How to save a Tensorflow model?
How to restore a Tensorflow model for prediction/transfer learning?
How to work with imported pretrained models for fine-tuning and modification
This tutorial assumes that you have some idea about training a neural network. Otherwise, please follow this tutorial and come back here.
1.What is a Tensorflow model?:
After you have trained a neural network, you would want to save it for future use and deploying to production.

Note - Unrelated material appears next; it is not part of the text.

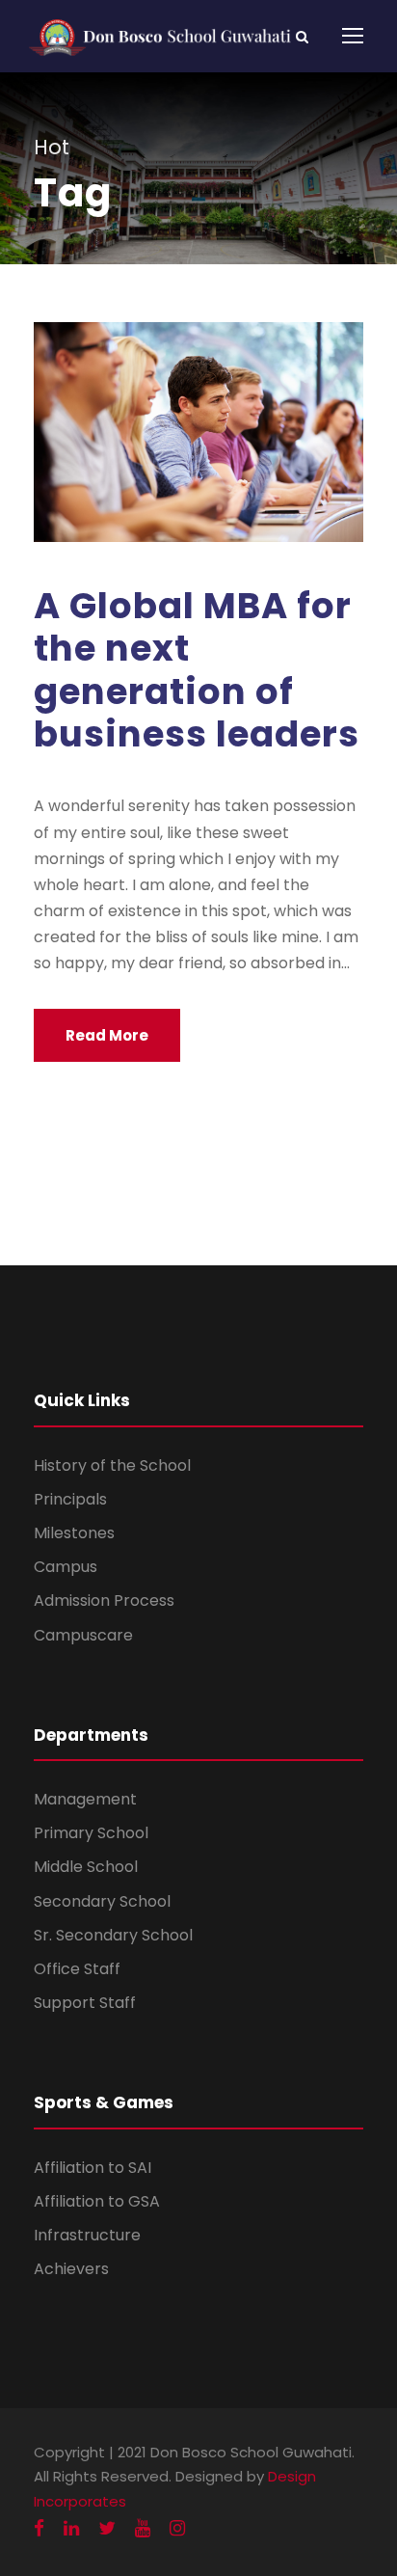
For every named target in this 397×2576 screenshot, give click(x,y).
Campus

So, what is a Tensorflow model? Tensorflow model primarily contains the network design or graph and values of the network parameters that we have trained. Hence, Tensorflow model has two main files:
a) Meta graph:
This is a protocol buffer which saves the complete Tensorflow graph; i.e. all variables, operations, collections etc. This file has .meta extension.
b) Checkpoint file:
This is a binary file which contains all the values of the weights, biases, gradients and all the other variables saved. This file has an extension .ckpt. However, Tensorflow has changed this from version 0.11. Now, instead of single .ckpt file, we have two files:
mymodel.data-00000-of-00001
mymodel.index
mymodel.data-00000-of-00001
mymodel.index
.data file is the file that contains our training variables and we shall go after it.
Along with this, Tensorflow also has a file named checkpoint which simply keeps a record of latest checkpoint files saved.

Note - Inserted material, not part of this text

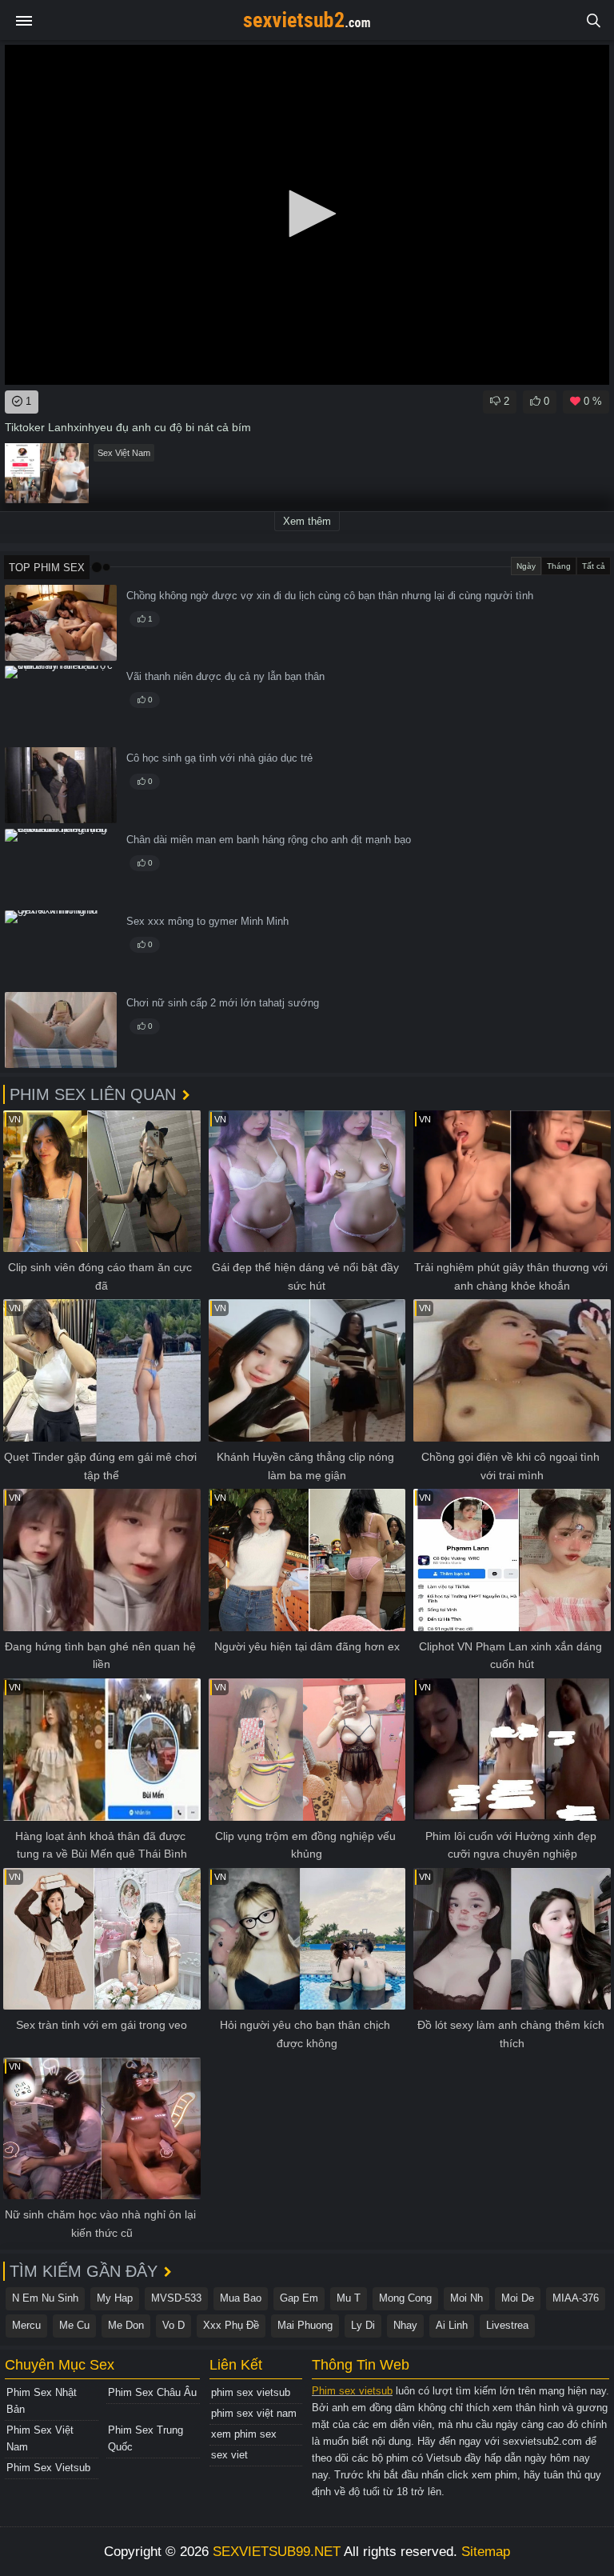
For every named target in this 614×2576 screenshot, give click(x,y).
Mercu (26, 2325)
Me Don (126, 2325)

So, to summarize, Tensorflow models for versions greater than 0.10 look like this:
while Tensorflow model before 0.11 contained only three files:
inception_v1.meta
inception_v1.ckpt
checkpoint
Now that we know how a Tensorflow model looks like, let’s learn how to save the model.
saver = tf.train.Saver()
Remember that Tensorflow variables are only alive inside a session. So, you have to save the model inside a session by calling save method on saver object you just created.
saver.save(sess, 'my-test-model')
Here, sess is the session object, while ‘my-test-model’ is the name you want to give your model. Let’s see a complete example:
import tensorflow as tf
w1 = tf.Variable(tf.random_normal(shape=[2]), name='w1')

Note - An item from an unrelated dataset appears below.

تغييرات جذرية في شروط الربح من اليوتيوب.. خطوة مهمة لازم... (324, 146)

w2 = tf.Variable(tf.random_normal(shape=[5]), name='w2')
saver = tf.train.Saver()
sess = tf.Session()
sess.run(tf.global_variables_initializer())
saver.save(sess, 'my_test_model')
# This will save following files in Tensorflow v >= 0.11
# my_test_model.data-00000-of-00001
# my_test_model.index
# my_test_model.meta
# checkpoint
If we are saving the model after 1000 iterations, we shall call save by passing the step count:
saver.save(sess, 'my_test_model',global_step=1000)
This will just append ‘-1000’ to the model name and following files will be created:
my_test_model-1000.index
my_test_model-1000.meta
my_test_model-1000.data-00000-of-00001
checkpoint
Let’s say, while training, we are saving our model after every 1000 iterations, so .meta file is created the first time(on 1000th iteration) and we don’t need to recreate the .meta file each time(so, we don’t save the .meta file at 2000, 3000.. or any other iteration). We only save the model for further iterations, as the graph will not change. Hence, when we don’t want to write the meta-graph we use this:
saver.save(sess, 'my-model', global_step=step,write_meta_graph=False)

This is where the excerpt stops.